We need so much to honor those in our past who make up so much of who we are! Tam says she sometimes feels like she knows more about the full lives enjoyed by some of her residents at the Care Center than their own families do, and that's so sad for everyone.
Gramma Grace, Katiebug and me. I think this was in 2006. Katie was maybe 6 months so Gramma was just 6 months away from celebrating her 100th. Both December babies, like me.
Gramma Grace, Little Diane and me. I think Bumbley was about 10 in this picture, so Gramma would have been in her late 90s.
Everything I learned about being a grandmother I learned from her and my Ma. And bless Ma and my step-dad for always letting us remain close to Ma's first husband's family. Dad Ron and my natural Dad Hank were friends when they were younger so he never felt uncomfortable being around Hank's family. We did Sunday dinners at Gramma Grace and Grampa George's house just as often as we had Sunday dinners at Dad Ron's parent's house. I think that was one of the things I admired most about my Dad - his wide open heart. I have some mighty big shoes to fill!

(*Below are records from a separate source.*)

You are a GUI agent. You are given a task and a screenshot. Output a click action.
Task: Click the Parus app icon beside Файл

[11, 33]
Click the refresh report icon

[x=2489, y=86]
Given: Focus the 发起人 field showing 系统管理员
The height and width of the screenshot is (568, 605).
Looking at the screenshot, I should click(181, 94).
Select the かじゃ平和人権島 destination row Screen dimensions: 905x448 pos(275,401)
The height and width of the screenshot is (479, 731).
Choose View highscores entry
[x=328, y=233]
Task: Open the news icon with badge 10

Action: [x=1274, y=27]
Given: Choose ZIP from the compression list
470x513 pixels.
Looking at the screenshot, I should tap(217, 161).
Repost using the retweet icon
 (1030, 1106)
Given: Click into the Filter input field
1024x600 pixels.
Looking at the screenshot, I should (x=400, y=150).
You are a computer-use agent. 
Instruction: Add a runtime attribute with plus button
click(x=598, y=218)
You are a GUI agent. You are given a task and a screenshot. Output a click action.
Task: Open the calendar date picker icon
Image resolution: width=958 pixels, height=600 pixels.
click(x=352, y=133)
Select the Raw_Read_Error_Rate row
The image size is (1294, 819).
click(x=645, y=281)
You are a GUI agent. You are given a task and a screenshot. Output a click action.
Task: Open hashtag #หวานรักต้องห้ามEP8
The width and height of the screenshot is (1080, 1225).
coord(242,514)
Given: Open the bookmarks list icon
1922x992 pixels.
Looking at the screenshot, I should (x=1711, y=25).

And I just wrote another book, didn't I? <sigh> Sorry.
Keep writing your "books" Blooie...you made me cry. I love to hear stories like that. I had 2 grandmas but neither were nice ladies. I have come to love the elderly ladies I clean for and I consider them a blessing.
I love your "books" and they also bring sweet tears.
But my fun stuff may be gone with the wind, got a USB portable memory to try to salvage some stuff from old MAC - very, very valuable stuff - like baby chicken flicks, pics and cat movies...
for those of us whose "children" aren't human... But the einsteins who tried to salvage my stored info did a poor job of it .
Oh well, out with the old, in with the new.
Now when are those baby ducks arriving ? April ? I am so jealous, I was thinking about a second flock but have definitely decided against it, at least for this year.
So, hope you will keep us advised of your plans, new arrivals for a "virtual" experience.
Yep, 10 little ducklings April 11th, 8 different breeds. There will be plenty of pictures to go around
I sure hope so, Debby! I don't know how I can think ducks are so adorable but not want any myself I'm not sure, but there ya have it. My confession. I'm a duck voyeur!
I'll work on you...you'll want ducks...nice story Blooie....you got those long life genes!!! My grandma died at home in her bed at 97....not as old as yours....but still had a garden and everything....and lived alone.